## Material for this task:
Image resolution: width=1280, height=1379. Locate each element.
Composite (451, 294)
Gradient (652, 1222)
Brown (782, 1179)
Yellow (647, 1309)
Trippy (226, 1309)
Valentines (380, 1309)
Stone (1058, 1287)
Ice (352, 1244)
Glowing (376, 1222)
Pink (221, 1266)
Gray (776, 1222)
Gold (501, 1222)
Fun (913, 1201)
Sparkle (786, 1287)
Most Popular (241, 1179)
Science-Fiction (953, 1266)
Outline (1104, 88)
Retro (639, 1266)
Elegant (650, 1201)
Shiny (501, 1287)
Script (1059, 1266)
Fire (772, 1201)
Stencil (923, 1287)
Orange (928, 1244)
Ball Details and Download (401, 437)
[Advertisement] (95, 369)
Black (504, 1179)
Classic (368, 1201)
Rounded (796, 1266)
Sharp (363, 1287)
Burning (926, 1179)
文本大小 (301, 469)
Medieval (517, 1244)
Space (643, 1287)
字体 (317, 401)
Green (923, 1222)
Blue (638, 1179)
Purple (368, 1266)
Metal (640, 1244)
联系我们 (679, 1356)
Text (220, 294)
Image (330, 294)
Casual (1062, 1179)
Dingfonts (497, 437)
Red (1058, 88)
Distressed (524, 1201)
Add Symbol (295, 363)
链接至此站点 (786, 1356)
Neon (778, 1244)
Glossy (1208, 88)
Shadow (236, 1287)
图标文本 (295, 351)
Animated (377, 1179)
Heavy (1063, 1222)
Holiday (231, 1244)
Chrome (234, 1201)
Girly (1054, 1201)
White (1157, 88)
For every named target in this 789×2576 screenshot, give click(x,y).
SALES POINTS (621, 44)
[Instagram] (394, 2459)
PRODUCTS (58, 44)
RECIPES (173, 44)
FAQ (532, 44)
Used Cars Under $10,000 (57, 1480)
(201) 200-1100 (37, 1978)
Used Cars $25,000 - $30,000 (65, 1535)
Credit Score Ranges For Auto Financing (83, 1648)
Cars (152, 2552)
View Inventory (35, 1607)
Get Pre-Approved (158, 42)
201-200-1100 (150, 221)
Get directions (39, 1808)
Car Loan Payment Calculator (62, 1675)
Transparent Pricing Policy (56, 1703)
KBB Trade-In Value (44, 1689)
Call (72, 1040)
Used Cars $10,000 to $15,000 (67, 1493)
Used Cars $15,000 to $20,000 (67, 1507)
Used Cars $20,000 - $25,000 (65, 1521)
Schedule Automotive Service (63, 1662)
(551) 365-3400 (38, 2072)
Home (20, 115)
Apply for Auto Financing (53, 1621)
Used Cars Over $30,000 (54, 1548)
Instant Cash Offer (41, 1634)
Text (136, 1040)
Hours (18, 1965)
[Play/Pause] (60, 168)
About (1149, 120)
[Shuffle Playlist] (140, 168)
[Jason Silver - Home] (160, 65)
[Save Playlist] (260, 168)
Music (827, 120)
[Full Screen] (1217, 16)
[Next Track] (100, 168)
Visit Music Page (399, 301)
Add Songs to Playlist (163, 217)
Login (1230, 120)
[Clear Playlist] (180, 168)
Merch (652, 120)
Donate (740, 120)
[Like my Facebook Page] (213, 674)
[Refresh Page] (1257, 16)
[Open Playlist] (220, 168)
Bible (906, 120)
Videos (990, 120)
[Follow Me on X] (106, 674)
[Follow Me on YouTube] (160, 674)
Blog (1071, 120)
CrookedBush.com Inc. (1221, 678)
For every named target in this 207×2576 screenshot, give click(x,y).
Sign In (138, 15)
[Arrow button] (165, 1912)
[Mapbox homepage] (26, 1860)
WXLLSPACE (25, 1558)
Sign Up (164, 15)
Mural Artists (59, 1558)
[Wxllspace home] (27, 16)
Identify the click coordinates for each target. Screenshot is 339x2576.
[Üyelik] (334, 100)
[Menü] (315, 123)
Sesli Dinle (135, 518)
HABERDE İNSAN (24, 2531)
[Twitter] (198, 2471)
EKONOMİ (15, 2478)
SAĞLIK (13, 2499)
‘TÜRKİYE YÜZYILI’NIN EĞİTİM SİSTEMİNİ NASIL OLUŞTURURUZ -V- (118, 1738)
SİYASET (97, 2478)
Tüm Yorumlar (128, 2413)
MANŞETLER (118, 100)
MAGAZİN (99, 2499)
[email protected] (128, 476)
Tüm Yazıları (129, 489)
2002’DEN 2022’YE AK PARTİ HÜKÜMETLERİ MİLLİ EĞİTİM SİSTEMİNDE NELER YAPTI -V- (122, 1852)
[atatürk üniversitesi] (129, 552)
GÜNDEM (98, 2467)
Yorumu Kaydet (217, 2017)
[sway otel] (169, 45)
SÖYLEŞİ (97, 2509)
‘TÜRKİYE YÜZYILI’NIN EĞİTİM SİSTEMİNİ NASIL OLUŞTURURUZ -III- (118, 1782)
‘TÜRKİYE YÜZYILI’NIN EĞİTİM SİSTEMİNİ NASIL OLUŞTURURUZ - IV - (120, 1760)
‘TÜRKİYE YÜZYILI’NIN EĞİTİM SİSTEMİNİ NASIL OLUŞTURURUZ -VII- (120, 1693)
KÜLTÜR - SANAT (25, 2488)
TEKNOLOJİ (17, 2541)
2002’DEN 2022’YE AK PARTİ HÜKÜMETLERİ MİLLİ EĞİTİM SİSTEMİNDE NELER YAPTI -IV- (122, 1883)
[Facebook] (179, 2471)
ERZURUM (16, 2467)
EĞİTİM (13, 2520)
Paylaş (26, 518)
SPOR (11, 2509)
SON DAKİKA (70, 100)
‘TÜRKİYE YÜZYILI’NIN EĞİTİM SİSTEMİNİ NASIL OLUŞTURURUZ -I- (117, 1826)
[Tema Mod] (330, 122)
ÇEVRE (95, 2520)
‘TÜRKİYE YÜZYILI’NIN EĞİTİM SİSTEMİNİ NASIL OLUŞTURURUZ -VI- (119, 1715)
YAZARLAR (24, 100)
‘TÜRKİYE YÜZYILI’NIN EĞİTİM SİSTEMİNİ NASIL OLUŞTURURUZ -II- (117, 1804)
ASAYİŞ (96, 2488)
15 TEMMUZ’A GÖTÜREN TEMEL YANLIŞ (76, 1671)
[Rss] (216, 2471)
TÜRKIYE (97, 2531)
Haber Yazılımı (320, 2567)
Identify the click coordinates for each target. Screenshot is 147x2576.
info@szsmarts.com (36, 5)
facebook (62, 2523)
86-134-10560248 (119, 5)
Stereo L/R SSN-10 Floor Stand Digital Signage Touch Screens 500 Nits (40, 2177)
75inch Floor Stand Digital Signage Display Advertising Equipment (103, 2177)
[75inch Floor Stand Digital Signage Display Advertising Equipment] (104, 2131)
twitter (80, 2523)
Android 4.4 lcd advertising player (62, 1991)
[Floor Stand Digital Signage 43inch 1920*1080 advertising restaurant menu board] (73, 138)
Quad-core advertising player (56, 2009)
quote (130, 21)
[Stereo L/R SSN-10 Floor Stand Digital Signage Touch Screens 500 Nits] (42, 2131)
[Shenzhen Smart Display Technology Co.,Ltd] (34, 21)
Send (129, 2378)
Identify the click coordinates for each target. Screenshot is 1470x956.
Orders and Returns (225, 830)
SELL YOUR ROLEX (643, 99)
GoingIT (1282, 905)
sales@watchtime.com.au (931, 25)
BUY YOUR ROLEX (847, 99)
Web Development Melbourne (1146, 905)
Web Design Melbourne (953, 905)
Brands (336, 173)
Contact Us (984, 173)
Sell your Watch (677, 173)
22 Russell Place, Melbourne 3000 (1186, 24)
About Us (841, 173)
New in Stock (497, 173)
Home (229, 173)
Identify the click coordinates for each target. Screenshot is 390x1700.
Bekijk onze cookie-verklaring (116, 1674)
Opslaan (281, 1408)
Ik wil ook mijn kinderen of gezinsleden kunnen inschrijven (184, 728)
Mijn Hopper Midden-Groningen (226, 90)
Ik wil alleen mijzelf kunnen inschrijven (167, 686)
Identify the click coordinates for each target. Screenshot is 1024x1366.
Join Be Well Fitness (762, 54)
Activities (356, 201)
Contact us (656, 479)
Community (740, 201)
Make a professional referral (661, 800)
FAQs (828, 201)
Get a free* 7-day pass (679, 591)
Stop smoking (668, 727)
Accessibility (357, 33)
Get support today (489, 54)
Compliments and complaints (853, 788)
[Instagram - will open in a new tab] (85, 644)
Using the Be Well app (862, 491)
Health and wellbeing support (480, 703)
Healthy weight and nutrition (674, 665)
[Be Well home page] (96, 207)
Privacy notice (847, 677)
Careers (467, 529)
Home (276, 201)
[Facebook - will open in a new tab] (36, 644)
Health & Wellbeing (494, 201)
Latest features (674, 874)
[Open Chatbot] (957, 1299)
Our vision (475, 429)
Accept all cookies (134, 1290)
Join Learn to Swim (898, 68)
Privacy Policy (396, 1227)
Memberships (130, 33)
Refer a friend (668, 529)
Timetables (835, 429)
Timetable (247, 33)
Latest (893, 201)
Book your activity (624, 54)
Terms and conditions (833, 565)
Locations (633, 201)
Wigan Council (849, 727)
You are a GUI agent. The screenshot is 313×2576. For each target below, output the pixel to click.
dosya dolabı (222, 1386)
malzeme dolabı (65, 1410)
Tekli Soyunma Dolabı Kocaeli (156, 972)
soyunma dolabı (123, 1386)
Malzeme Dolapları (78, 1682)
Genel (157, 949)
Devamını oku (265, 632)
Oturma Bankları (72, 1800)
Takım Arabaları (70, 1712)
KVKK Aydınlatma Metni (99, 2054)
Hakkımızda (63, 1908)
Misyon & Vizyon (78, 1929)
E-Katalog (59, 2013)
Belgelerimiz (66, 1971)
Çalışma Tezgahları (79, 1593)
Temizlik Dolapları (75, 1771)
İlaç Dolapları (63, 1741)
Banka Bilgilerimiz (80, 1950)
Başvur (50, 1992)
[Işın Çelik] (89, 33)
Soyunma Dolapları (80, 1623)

## Work to be completed:
Please copy out each line of the data in which the word "Image" occurs.

## Reply to the task:
Image resolution: width=1280, height=1379. Locate each element.
Image (330, 294)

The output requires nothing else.